== WORK INSTRUCTIONS ==
Print nothing but the lines below starting at the line that holds "[Menu] (49, 115)" and ending at the line that holds "Beschrijving [tab] (67, 1176)", including both, each exactly as written.

== DATASET EXTRACT ==
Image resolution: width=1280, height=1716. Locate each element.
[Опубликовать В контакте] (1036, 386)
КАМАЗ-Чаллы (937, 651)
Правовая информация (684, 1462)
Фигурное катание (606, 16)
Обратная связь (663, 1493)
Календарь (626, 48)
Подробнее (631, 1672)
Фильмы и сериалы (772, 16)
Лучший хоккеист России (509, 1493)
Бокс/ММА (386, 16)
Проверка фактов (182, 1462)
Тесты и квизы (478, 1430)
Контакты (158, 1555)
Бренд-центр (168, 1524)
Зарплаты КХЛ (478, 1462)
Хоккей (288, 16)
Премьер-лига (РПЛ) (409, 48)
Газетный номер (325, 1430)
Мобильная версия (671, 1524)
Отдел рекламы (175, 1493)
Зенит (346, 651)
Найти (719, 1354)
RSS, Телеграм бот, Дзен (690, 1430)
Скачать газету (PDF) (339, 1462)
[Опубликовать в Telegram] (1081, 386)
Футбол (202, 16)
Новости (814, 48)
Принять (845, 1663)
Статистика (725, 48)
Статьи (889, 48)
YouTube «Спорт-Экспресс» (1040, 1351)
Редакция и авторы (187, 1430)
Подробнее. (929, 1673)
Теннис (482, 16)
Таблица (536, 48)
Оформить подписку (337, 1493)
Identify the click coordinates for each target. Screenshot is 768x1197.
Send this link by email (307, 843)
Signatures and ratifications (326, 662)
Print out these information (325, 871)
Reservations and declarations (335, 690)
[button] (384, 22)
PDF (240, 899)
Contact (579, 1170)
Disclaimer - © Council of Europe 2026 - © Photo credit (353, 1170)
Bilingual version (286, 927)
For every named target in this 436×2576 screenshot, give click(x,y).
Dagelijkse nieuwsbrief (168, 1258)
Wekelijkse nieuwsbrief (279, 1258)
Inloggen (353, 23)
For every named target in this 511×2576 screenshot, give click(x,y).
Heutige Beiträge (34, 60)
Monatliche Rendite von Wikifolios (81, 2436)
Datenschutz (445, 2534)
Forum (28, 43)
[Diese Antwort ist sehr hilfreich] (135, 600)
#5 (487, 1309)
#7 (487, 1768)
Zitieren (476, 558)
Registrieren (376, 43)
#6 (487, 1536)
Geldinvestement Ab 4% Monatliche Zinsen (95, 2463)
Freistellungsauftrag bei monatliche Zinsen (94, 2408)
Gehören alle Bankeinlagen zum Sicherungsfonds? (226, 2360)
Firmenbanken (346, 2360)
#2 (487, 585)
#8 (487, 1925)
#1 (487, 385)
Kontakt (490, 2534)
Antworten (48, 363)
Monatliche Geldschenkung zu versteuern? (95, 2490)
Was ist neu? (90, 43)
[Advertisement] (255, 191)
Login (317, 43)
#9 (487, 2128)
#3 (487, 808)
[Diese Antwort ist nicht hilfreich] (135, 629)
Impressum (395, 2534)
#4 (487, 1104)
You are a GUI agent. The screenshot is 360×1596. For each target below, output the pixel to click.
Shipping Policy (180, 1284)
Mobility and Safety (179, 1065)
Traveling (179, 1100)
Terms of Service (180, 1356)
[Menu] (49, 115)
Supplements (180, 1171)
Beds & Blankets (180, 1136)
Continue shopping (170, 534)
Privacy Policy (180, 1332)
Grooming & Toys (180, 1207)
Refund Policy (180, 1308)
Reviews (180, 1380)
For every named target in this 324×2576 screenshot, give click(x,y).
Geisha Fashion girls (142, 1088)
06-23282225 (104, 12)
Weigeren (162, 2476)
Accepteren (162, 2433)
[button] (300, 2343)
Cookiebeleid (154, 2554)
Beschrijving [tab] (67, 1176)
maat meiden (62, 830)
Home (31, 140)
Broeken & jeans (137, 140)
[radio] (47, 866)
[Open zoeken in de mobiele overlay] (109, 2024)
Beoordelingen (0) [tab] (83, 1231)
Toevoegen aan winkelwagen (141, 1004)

== ANSWER BELOW ==
[Menu] (49, 115)
Supplements (180, 1171)
Beds & Blankets (180, 1136)
Continue shopping (170, 534)
Privacy Policy (180, 1332)
Grooming & Toys (180, 1207)
Refund Policy (180, 1308)
Reviews (180, 1380)
For every named target in this 324×2576 screenshot, give click(x,y).
Geisha Fashion girls (142, 1088)
06-23282225 (104, 12)
Weigeren (162, 2476)
Accepteren (162, 2433)
[button] (300, 2343)
Cookiebeleid (154, 2554)
Beschrijving [tab] (67, 1176)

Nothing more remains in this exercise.